## GIVEN ENTRIES
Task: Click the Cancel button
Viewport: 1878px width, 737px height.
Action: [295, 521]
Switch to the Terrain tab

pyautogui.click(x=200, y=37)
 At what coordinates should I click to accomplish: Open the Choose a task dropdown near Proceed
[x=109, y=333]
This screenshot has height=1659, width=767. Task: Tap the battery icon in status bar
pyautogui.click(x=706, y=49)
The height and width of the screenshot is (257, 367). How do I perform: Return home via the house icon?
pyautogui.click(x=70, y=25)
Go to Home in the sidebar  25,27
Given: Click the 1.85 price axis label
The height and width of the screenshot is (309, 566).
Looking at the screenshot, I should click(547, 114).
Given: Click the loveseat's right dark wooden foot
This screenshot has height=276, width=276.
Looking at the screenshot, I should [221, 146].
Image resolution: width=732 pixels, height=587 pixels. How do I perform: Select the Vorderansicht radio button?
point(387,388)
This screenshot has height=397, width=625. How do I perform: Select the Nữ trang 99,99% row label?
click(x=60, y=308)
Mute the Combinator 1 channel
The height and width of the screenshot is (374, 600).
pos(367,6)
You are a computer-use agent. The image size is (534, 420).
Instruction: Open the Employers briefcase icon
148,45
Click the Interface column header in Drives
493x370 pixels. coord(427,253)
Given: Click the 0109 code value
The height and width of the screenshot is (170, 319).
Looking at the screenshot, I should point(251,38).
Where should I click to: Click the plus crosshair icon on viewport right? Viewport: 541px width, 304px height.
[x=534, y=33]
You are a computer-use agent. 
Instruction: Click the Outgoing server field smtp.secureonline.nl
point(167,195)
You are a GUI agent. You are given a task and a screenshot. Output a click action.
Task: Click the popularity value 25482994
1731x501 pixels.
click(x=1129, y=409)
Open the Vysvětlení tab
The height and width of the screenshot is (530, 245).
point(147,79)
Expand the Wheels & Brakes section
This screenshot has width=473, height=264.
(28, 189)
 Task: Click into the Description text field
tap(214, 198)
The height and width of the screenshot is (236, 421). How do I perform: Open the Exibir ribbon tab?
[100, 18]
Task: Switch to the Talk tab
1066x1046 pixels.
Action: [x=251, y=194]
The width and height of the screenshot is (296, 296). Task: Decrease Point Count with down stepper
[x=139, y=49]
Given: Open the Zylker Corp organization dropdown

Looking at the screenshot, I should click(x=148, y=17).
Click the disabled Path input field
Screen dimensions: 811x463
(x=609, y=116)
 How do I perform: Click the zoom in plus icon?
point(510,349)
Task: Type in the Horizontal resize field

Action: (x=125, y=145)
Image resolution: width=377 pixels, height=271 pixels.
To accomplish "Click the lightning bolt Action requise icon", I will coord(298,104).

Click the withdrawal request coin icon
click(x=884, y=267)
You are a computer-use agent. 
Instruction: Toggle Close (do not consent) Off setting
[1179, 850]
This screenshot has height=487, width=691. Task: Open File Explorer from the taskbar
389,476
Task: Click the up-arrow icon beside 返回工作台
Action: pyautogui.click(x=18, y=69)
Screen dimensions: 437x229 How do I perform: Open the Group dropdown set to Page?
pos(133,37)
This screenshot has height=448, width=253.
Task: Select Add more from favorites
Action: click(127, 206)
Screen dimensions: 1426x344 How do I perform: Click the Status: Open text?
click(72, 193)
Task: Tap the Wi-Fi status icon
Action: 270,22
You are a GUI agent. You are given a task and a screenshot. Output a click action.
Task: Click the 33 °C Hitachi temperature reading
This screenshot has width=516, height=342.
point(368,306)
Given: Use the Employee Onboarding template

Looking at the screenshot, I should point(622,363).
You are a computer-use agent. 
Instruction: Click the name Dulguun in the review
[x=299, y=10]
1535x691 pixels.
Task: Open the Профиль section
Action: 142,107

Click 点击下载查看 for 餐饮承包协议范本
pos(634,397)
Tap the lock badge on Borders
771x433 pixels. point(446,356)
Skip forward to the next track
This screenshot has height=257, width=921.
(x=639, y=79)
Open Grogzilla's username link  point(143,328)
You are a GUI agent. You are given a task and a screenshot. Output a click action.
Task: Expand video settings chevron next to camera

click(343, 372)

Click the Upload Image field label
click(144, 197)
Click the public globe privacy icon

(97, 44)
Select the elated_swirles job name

## EXERCISE
What you return must match the listing above exactly, with every line included.

## EXERCISE ANSWER
Task: Click the Cancel button
Viewport: 1878px width, 737px height.
Action: [295, 521]
Switch to the Terrain tab

pyautogui.click(x=200, y=37)
 At what coordinates should I click to accomplish: Open the Choose a task dropdown near Proceed
[x=109, y=333]
This screenshot has height=1659, width=767. Task: Tap the battery icon in status bar
pyautogui.click(x=706, y=49)
The height and width of the screenshot is (257, 367). How do I perform: Return home via the house icon?
pyautogui.click(x=70, y=25)
Go to Home in the sidebar  25,27
Given: Click the 1.85 price axis label
The height and width of the screenshot is (309, 566).
Looking at the screenshot, I should click(547, 114).
Given: Click the loveseat's right dark wooden foot
This screenshot has height=276, width=276.
Looking at the screenshot, I should [221, 146].
Image resolution: width=732 pixels, height=587 pixels. How do I perform: Select the Vorderansicht radio button?
point(387,388)
This screenshot has height=397, width=625. How do I perform: Select the Nữ trang 99,99% row label?
click(x=60, y=308)
Mute the Combinator 1 channel
The height and width of the screenshot is (374, 600).
pos(367,6)
You are a computer-use agent. The image size is (534, 420).
Instruction: Open the Employers briefcase icon
148,45
Click the Interface column header in Drives
493x370 pixels. coord(427,253)
Given: Click the 0109 code value
The height and width of the screenshot is (170, 319).
Looking at the screenshot, I should point(251,38).
Where should I click to: Click the plus crosshair icon on viewport right? Viewport: 541px width, 304px height.
[x=534, y=33]
You are a computer-use agent. 
Instruction: Click the Outgoing server field smtp.secureonline.nl
point(167,195)
You are a GUI agent. You are given a task and a screenshot. Output a click action.
Task: Click the popularity value 25482994
1731x501 pixels.
click(x=1129, y=409)
Open the Vysvětlení tab
The height and width of the screenshot is (530, 245).
point(147,79)
Expand the Wheels & Brakes section
This screenshot has width=473, height=264.
(28, 189)
 Task: Click into the Description text field
tap(214, 198)
The height and width of the screenshot is (236, 421). How do I perform: Open the Exibir ribbon tab?
[100, 18]
Task: Switch to the Talk tab
1066x1046 pixels.
Action: [x=251, y=194]
The width and height of the screenshot is (296, 296). Task: Decrease Point Count with down stepper
[x=139, y=49]
Given: Open the Zylker Corp organization dropdown

Looking at the screenshot, I should click(x=148, y=17).
Click the disabled Path input field
Screen dimensions: 811x463
(x=609, y=116)
 How do I perform: Click the zoom in plus icon?
point(510,349)
Task: Type in the Horizontal resize field

Action: (x=125, y=145)
Image resolution: width=377 pixels, height=271 pixels.
To accomplish "Click the lightning bolt Action requise icon", I will coord(298,104).

Click the withdrawal request coin icon
click(x=884, y=267)
You are a computer-use agent. 
Instruction: Toggle Close (do not consent) Off setting
[1179, 850]
This screenshot has height=487, width=691. Task: Open File Explorer from the taskbar
389,476
Task: Click the up-arrow icon beside 返回工作台
Action: pyautogui.click(x=18, y=69)
Screen dimensions: 437x229 How do I perform: Open the Group dropdown set to Page?
pos(133,37)
This screenshot has height=448, width=253.
Task: Select Add more from favorites
Action: click(127, 206)
Screen dimensions: 1426x344 How do I perform: Click the Status: Open text?
click(72, 193)
Task: Tap the Wi-Fi status icon
Action: 270,22
You are a GUI agent. You are given a task and a screenshot. Output a click action.
Task: Click the 33 °C Hitachi temperature reading
This screenshot has width=516, height=342.
point(368,306)
Given: Use the Employee Onboarding template

Looking at the screenshot, I should point(622,363).
You are a computer-use agent. 
Instruction: Click the name Dulguun in the review
[x=299, y=10]
1535x691 pixels.
Task: Open the Профиль section
Action: 142,107

Click 点击下载查看 for 餐饮承包协议范本
pos(634,397)
Tap the lock badge on Borders
771x433 pixels. point(446,356)
Skip forward to the next track
This screenshot has height=257, width=921.
(x=639, y=79)
Open Grogzilla's username link  point(143,328)
You are a GUI agent. You are given a task and a screenshot. Output a click action.
Task: Expand video settings chevron next to camera

click(343, 372)

Click the Upload Image field label
click(144, 197)
Click the public globe privacy icon

(97, 44)
Select the elated_swirles job name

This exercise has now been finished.